Article:
--- START ---
Hence, brethren, let us today pray, for more vocations among the faithful, that we may see a resurgence in the number of those who accept the calling of the Lord, that more will join the holy works of grace the Apostles and the deacons had done. May the Lord bless His people and strengthen the faith in them. God bless us all. Amen.

Sunday, 28 July 2013 : 17th Sunday of Ordinary Time (Scripture Reflection)

Dear brothers and sisters in Christ, God who is our Father is kind, and He is loving, because He is love, and true love personified, in all its perfection. The Lord cannot deny Himself, and He loves everyone without exception. This love He had poured down upon the world through the sending of His Son, Jesus Christ, to be our Messiah, our Saviour. And to add to that, the numerous reminders He had sent us and His people, Israel, through the prophets and their prophecies and the visions and revelations He had given them.

He loves us all and He will surely listen to our needs, and He truly knows all that we need. That is why we should never worry, and instead we all should put our full trust in Him, for He is a loving God, who is just and righteous in all the things He does. But remember, brothers and sisters, that He is also an avenging God, just as He is loving, because He hates sin first of all things, and all things evil and abhorring in His eyes. If we sin and do not repent, we will face the fate of Sodom and Gomorrah, which were wiped out from the face of the earth for their sins.

But our Father in heaven does not just want empty worship and prayers either, as many of us would certainly had done in the past, paying lip service to the Lord who loves us. He wants from us our hearts, our full attention and dedication, just as He Himself had paid full attention to all of us sinners, all these while. We are like lost sheep to Him, whom He cannot ignore, and He would use all in His power to bring us back, like a shepherd going all out to find even one lost sheep.

So that we would not be lost, like the people of Sodom and Gomorrah, who were lost in their debauchery and their sinful lives, where sin had blinded and deafened them to the Lord their God, He had sent us His only Son, Jesus Christ, to be a new light, a new hope for all of us. And one of the things that He had done to make sure that we will not be lost forever was that to teach us how to pray, how to pray to the Lord our God with all our hearts, our minds, and our full attention, that our prayer is indeed truly a prayer, pure and beautiful in the eyes and ears of the Lord.

To pray is to communicate with our Lord, and that is the key essence of what a prayer truly is. To pray is not to bring in endless litanies of requests and wishes, or bugging our Lord for His help whenever we are in dire straits. To pray is not to turn to the Lord only when we are in difficulties and in need of great help, or in the state of danger. Indeed, as the Lord has told us, and Christ His Son has taught us through His disciples, that prayer must be done, at all times, with a sincere and pure heart.
--- END ---
Work to complete: Reproduce the Scripture reflection from "Dear brothers and" up to and including "had given them.", altering it so that "Messiah" becomes "Redeemer".

Recorded information:
--- START ---
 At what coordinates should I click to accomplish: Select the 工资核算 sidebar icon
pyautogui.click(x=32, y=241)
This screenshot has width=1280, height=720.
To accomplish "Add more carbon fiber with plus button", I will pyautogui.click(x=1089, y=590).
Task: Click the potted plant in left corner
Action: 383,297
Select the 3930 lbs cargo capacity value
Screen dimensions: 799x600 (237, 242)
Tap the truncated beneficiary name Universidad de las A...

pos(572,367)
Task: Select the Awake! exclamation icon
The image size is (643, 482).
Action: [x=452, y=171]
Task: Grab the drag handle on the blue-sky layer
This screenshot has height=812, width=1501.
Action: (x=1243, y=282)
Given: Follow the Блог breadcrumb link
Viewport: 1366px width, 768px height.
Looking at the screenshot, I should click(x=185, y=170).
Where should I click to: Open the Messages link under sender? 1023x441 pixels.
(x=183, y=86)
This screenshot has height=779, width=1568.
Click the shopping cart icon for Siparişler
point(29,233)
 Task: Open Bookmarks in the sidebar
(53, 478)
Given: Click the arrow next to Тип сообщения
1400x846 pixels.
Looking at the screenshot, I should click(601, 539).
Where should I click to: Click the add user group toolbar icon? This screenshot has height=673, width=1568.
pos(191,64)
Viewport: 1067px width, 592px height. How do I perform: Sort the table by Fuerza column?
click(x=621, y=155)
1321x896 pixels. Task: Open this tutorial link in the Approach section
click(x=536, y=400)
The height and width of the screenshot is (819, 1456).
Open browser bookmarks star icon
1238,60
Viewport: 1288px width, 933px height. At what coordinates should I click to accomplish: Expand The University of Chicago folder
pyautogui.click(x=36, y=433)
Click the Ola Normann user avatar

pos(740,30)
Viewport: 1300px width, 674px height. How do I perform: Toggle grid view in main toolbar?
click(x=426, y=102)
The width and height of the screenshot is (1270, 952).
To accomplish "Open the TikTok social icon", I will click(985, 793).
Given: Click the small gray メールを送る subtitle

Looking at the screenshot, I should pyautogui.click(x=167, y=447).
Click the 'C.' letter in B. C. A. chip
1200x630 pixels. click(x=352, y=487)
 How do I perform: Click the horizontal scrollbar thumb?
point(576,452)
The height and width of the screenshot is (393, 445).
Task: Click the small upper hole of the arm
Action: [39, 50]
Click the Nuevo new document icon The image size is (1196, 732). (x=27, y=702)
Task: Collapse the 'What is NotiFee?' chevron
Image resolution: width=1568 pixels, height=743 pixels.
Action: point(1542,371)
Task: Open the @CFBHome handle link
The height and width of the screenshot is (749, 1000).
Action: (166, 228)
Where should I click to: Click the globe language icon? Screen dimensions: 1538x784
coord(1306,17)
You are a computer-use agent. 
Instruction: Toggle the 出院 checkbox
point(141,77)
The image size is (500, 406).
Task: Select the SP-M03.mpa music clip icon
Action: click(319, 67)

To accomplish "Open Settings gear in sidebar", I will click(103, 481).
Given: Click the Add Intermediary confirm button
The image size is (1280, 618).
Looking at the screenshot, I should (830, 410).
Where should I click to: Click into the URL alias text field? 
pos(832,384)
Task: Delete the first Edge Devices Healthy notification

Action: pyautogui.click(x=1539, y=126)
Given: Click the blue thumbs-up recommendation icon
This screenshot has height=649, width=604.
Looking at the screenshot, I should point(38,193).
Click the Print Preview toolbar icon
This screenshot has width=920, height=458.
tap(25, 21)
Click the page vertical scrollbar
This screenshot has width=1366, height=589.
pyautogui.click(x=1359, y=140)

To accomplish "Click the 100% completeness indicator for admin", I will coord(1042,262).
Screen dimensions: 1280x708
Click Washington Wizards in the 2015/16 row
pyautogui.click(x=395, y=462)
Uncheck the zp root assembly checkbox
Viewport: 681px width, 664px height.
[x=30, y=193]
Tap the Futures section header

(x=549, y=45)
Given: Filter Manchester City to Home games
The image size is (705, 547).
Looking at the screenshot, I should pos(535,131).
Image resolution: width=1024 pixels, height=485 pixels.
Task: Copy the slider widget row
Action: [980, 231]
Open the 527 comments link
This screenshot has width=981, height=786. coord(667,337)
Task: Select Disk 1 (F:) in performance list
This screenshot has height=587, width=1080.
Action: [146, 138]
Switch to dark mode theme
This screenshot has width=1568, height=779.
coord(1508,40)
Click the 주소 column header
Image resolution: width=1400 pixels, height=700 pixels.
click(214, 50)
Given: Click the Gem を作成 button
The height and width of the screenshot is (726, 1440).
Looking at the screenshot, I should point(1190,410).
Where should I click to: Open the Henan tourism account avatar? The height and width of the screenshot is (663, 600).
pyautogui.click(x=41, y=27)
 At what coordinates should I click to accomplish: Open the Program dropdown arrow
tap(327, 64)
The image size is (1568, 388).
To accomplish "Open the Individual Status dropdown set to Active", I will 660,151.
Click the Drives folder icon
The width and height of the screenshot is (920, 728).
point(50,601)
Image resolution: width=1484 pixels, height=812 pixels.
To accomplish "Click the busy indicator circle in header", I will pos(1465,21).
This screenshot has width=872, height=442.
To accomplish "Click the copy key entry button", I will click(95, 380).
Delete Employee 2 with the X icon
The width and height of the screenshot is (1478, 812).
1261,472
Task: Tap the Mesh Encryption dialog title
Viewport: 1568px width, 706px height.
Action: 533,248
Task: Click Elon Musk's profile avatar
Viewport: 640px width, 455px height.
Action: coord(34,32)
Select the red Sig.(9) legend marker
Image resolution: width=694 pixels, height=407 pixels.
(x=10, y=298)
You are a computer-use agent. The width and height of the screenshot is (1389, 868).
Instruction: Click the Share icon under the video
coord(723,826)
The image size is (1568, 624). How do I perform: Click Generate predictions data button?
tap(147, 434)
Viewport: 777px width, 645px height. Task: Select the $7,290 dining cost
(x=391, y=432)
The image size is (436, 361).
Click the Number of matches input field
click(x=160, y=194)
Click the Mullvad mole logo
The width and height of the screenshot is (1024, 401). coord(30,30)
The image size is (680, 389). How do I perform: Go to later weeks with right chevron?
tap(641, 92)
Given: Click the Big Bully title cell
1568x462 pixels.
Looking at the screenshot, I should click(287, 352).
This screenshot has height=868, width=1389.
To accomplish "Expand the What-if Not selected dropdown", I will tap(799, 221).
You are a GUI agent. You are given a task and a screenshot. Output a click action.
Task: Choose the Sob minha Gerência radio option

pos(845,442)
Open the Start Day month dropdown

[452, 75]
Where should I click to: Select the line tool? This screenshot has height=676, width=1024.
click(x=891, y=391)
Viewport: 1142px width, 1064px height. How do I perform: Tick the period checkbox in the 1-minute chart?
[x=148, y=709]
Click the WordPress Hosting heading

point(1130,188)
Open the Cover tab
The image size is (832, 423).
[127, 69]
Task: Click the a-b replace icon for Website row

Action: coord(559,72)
--- END ---
Expected output:
Dear brothers and sisters in Christ, God who is our Father is kind, and He is loving, because He is love, and true love personified, in all its perfection. The Lord cannot deny Himself, and He loves everyone without exception. This love He had poured down upon the world through the sending of His Son, Jesus Christ, to be our Redeemer, our Saviour. And to add to that, the numerous reminders He had sent us and His people, Israel, through the prophets and their prophecies and the visions and revelations He had given them.